Nutile completed 18 of 32 for 185 yards, with one touchdown and two interceptions.
With the way Buffalo can put up points, there will be more pressure on the Temple offense to produce.
Temple coach Geoff Collins said there was too much miscommunication on offense, especially with the linemen.
"When we got negative plays, there was no communication," Collins said. "Give Villanova credit, they have a very unique scheme that poses problems for teams in general and posed problems for us as well."
As for Temple's defense, there were too many missed assignments last week. Villanova frequently had receivers wide-open, especially tight end Ryan Bell, who had nine receptions for 81 yards and a score.

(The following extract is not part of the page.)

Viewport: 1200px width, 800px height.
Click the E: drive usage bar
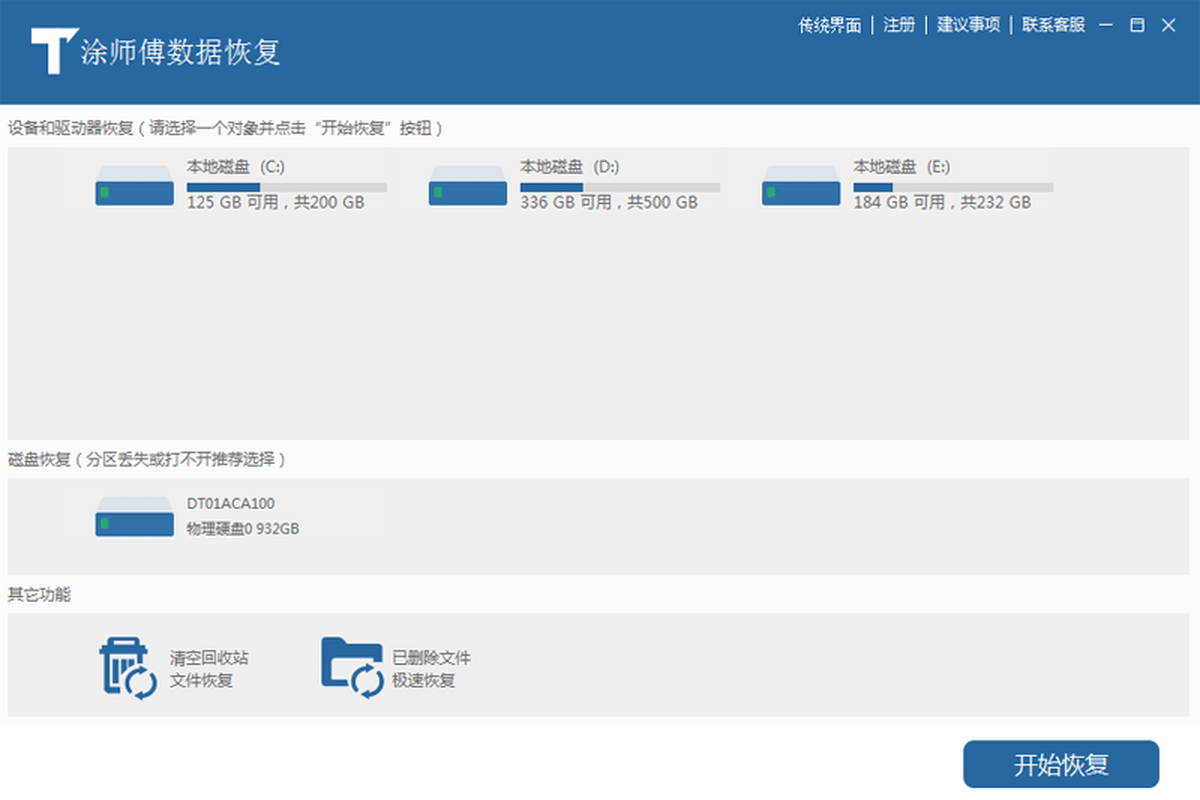pos(952,187)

While Jackson and the Buffalo receivers, led by 6-foot-2, 210-pound All-America candidate Anthony Johnson get most of the attention, Temple can't sleep on tight end Tyler Mabry (6-3, 265). He is on the Mackey Award watch list for top tight ends in the country.
Last year he started 12 games and caught only 24 passes for 242 yards and one touchdown. But if so much attention is paid to the receivers, he could be a factor.
Buffalo coach Lance Leipold, naturally expects to see a different Temple team. If he doesn't, it won't bode well for the Owls.
"Temple is big, strong and athletic," Leipold said during the Mid-American Conference media call on Monday. "I know Temple is disappointed with the outcome [against Villanova], but that will be a well-prepared, motivated football team."
And one presumably only looking ahead.